A la derecha, con su capa dorada, estaba sentado Amaram.
—Como premio —gritó Adolin en medio del silencio—, exijo el Derecho de Desafío. ¡Exijo batirme en duelo contra el alto príncipe Sadeas, aquí y ahora, como desquite por los crímenes que cometió contra mi casa!
Sadeas se detuvo en las escalinatas. Un murmullo recorrió la multitud. Pareció que Adolin iba a decir algo más, pero vaciló cuando Kaladin se plantó a su lado.
—¡Y en cuanto a mi premio! —gritó Kaladin—. ¡Exijo el Derecho de Desafío contra el asesino Amaram! Me robó y asesinó a mis amigos para encubrirlo. ¡Amaram me marcó como esclavo! Me enfrentaré a él en duelo, aquí y ahora. ¡Ese es el premio que exijo!

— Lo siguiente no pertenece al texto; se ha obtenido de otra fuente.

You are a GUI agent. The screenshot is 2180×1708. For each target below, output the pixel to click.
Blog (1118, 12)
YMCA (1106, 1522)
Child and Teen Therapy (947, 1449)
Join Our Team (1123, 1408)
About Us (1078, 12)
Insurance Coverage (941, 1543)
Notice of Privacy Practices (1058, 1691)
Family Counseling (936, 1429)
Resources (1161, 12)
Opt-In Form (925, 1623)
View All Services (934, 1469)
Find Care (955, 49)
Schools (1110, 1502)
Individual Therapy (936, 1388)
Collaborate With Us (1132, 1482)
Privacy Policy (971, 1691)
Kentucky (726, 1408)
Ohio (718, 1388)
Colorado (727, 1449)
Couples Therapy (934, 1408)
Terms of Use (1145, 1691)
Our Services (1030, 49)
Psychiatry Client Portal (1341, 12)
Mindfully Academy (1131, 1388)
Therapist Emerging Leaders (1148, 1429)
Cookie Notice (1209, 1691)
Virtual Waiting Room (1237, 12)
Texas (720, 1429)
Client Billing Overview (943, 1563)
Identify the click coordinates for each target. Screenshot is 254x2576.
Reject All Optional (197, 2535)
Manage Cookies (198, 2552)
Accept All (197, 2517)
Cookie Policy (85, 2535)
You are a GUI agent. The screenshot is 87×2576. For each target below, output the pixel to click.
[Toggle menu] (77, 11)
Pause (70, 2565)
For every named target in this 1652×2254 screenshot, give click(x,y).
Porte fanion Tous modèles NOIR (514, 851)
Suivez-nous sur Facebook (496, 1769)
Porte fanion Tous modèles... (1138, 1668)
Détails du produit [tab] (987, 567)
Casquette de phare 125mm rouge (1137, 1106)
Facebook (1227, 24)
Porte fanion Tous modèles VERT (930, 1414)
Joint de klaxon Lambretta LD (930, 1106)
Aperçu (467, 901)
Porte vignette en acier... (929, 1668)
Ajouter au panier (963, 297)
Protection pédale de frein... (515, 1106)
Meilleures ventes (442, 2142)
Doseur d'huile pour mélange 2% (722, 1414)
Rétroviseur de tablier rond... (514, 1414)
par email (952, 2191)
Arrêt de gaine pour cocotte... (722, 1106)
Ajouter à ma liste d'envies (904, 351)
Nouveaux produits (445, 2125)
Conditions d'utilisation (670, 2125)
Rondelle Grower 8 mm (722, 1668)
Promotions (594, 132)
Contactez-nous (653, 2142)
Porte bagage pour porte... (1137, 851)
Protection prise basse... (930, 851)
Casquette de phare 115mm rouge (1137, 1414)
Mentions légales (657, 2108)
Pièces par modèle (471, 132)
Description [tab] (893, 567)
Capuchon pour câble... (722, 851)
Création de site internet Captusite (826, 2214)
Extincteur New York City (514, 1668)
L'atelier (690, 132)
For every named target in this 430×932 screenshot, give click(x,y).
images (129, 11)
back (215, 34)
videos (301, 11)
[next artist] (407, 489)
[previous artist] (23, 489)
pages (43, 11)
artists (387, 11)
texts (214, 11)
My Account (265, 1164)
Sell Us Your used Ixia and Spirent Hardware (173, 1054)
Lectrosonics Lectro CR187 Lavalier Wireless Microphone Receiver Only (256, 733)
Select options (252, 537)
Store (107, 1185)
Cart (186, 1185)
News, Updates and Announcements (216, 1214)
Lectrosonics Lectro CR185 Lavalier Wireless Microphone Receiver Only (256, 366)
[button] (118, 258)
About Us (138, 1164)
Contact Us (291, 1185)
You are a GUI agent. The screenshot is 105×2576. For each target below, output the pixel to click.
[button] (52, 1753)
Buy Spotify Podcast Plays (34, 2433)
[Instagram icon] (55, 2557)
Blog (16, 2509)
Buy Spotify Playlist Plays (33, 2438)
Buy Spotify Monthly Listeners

El rey se quedó boquiabierto.
La multitud guardó completo silencio.
Junto a él, Adolin gimió.
Kaladin no dirigió un solo pensamiento a ninguno de ellos. Al otro lado del coso, miró fijamente al brillante señor Amaram, el asesino.
Vio horror en sus ojos.
Amaram se levantó, luego retrocedió tambaleándose. No había reconocido a Kaladin hasta ese momento.
«Tendrías que haberme matado», pensó Kaladin. La multitud empezó a gritar y chillar.
—¡Arrestadlo! —gritó el rey por encima del estrépito.
Perfecto. Kaladin sonrió.
Hasta que se dio cuenta de que los soldados venían a por él y no a por Amaram.